Extract PDF Invoices from Email
How to pull PDF invoices out of Gmail, Outlook, and IMAP inboxes. API endpoints, attachment decoding, encrypted PDFs, forwarded chains, and when writing the script stops being worth it.

Every finance team eventually wants the same thing: a script that logs into an inbox, finds the PDF invoices, pulls them out, and drops them somewhere useful. In the abstract this is a Saturday afternoon project.

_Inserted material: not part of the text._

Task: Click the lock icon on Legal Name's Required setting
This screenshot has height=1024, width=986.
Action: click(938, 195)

In practice it becomes a small internal product with its own bugs, maintenance schedule, and failure modes that only surface in production.

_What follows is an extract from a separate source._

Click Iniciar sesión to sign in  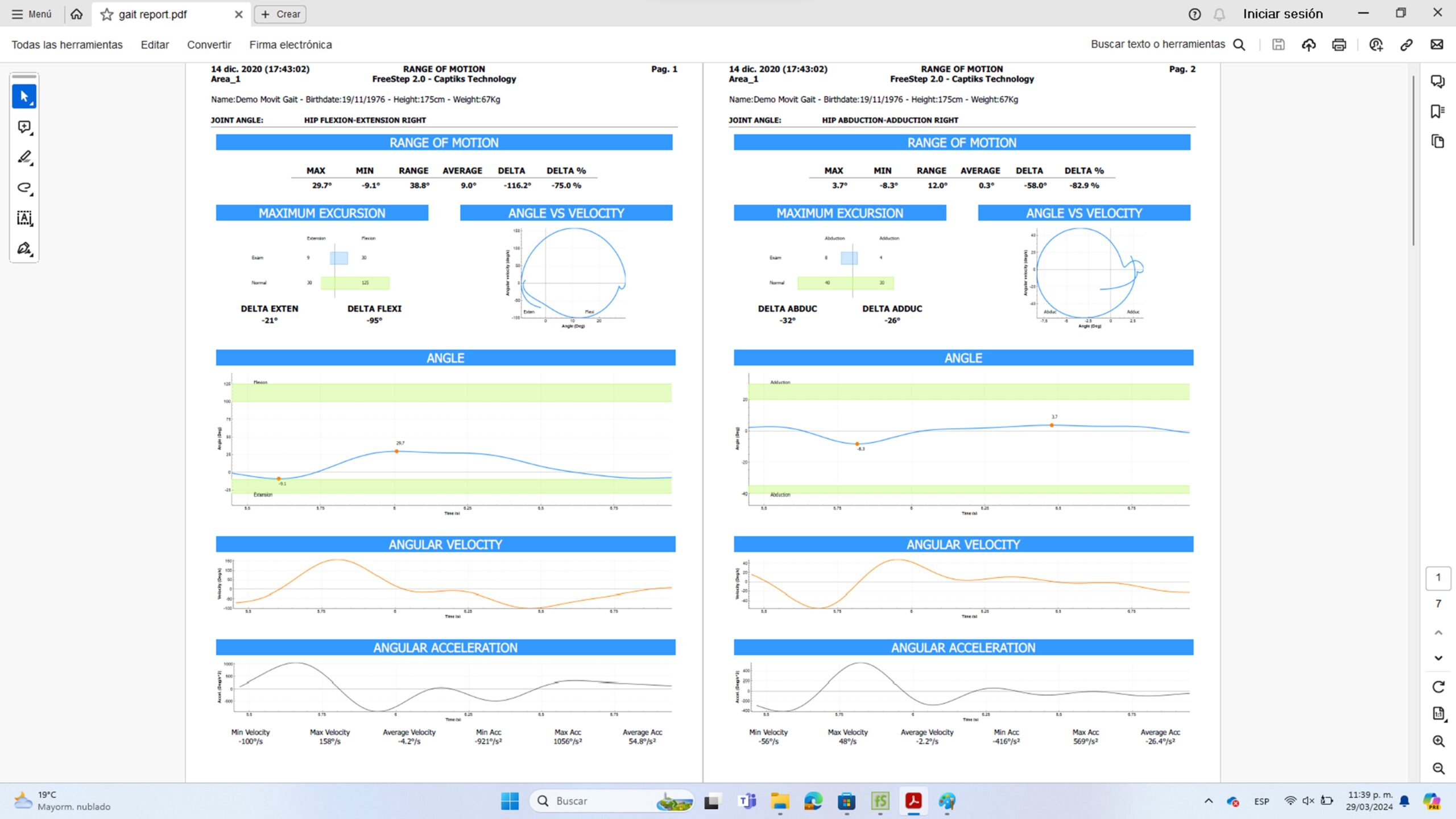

This guide covers the actual mechanics: three PDF-in-email patterns developers encounter, the API code paths for Gmail, Microsoft Graph, and raw IMAP, how to deal with encrypted attachments and forwarded-as-attachment chains, the edge cases that eat a weekend, storage and indexing after retrieval, and an honest accounting of when to build versus when to buy a service.
Three PDF-in-email patterns and why they matter
The first thing that surprises engineers new to invoice extraction is that "the PDF is in the email" is not one shape. There are at least three distinct patterns, each requiring different code.
Pattern 1: Direct inline attachment. An email arrives with a PDF physically embedded in its MIME body. The subject is something like "Invoice #1047 from Acme Corp." The attachment shows up in any mail client, and the Gmail API or IMAP FETCH returns the bytes directly. Stripe, PayPal, AWS, Google Workspace, GitHub, Vercel, and most B2B SaaS billing platforms use this pattern. These are the easiest to capture: walk the MIME parts, find entries with a .pdf filename and a non-empty attachment ID, and download.
Pattern 2: Linked PDF behind authentication. The email is a formatted HTML receipt. The PDF invoice lives on the vendor's portal, reachable through an authenticated link embedded in the body. The email itself contains no PDF bytes. Amazon Business, Uber for Business, Meta Ads, Google Ads, and most advertising platforms use this pattern. Naive extractors that only check MIME attachments silently miss every invoice from these vendors. Following the link requires either a vendor-specific portal integration or a browser-based tool that can authenticate and click through. For two of the most common cases, see the Amazon Business portal page and the Stripe portal page, which document the exact billing URLs and what the downloaded PDF looks like.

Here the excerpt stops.